Global recession most likely this year — Zainab

Zainab Ahmed, the minister of finance, budget, and planning, said on Tuesday that the world economy is likely to go into recession this year.

Ahmed said this in Davos, Switzerland, during her interview with Arise TV. She was in Davos to attend the World Economic Forum, where business leaders and key policymakers were in attendance to discuss some of the pertinent economic issues affecting the world.

In her interview, she admitted that a recession is most likely based on the several forecasts given by the World Bank, the IMF, and other globally recognised agencies.

She made reference to China’s economy not witnessing any growth when a global recession happened the last time.

She linked the recession to the “sustained economic impact of the COVID-19 pandemic,” which has resurfaced, especially in China. The prolonged Russia-Ukraine war was also fingered as another factor likely to cause this recession.

She also admitted that as long as quantitative easing was used as a measure to address inflation, people’s spending power would be badly affected.

“The quantitative easing that is being implemented by central banks across the world also contributes to high costs of interest, resulting in a higher inflation rate that means people’s spending is weakening as a result. So there are all indications that there would be a global recession,” she said.

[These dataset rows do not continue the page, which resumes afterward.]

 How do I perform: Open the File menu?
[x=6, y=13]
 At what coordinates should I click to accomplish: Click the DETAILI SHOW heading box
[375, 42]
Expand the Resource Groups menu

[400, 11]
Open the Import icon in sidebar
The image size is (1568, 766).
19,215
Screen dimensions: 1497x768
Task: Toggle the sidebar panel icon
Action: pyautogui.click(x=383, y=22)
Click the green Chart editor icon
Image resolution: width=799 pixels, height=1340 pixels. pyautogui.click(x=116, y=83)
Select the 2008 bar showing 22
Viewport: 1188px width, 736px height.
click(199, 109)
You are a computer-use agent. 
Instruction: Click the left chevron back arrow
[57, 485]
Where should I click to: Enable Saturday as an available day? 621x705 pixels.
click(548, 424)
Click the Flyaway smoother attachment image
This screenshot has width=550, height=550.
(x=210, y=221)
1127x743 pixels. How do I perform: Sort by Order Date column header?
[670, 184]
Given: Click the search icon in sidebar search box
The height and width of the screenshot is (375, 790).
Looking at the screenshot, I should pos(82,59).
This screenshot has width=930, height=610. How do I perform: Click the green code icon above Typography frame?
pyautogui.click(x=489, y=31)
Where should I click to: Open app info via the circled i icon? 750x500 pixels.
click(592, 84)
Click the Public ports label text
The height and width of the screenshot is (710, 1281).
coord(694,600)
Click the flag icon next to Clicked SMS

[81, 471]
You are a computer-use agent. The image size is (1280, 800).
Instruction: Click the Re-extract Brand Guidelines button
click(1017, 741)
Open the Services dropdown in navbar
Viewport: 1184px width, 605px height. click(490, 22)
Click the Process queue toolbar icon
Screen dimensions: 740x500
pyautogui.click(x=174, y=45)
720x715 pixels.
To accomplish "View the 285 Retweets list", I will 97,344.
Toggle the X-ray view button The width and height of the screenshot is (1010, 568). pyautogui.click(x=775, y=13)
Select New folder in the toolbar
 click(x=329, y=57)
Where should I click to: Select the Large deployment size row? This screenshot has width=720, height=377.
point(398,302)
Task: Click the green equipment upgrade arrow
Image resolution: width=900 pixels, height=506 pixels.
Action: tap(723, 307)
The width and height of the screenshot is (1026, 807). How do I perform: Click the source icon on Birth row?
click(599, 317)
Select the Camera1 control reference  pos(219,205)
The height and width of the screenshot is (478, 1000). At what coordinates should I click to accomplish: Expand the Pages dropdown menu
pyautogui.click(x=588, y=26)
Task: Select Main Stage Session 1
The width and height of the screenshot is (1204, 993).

Private sector proffers policy options for incoming govt to grow economy

The organised Private Sector of Nigeria (OPSN) said at a high-level meeting on Tuesday in Lagos that it has put together an advocacy document to help the incoming government achieve better governance, reiterating its readiness to work with the government to ensure economic growth.

The organisation meeting, which was in collaboration with the National Endowment for Democracy (NED), was facilitated by the Centre for International Private Enterprise.

The organisation comprises the Manufacturers Association of Nigeria (MAN) and the Nigerian Association of Chambers of Commerce, Industry, Mines, and Agriculture (NACCIMA).

Others are the Nigeria Employers’ Consultative Association (NECA); the Nigeria Association of Small Scale Industries; and the Nigeria Association of Small and Medium Enterprises.

INEC leaving no stone unturned on general election – Yakubu

Professor Mahmood Yakubu, Chairman of the Independent National Electoral Commission (INEC), said on Tuesday that the agency is leaving no stone unturned in its quest to ensure a hitch-free and credible 2023 general election. Yakubu said this when he addressed the press at Chatham House in London.

He admitted that the agency was satisfied with the level of its preparations for the election, saying that 11 out of 14 activities scheduled for the election had been accomplished.
He agreed that, in spite of preparation, there were still some outstanding challenges, such as the security challenges, which were beyond INEC’s capabilities.

Microsoft to cut thousands of jobs across divisions – reports

Reports from several international media organisations on Tuesday say that Microsoft Corp. plans to cut thousands of jobs this quarter. The focus of the job cuts would be the human resources and engineering divisions of the software giant.

Microsoft’s expected layoffs follow those of other U.S. technology giants such as Amazon and Meta, which have announced retrenchment exercises in response to slowing demand and a worsening global economic outlook.

U.K. broadcaster Sky News reported, citing sources, that Microsoft plans to cut about 5 percent of its workforce, or about 11,000 roles.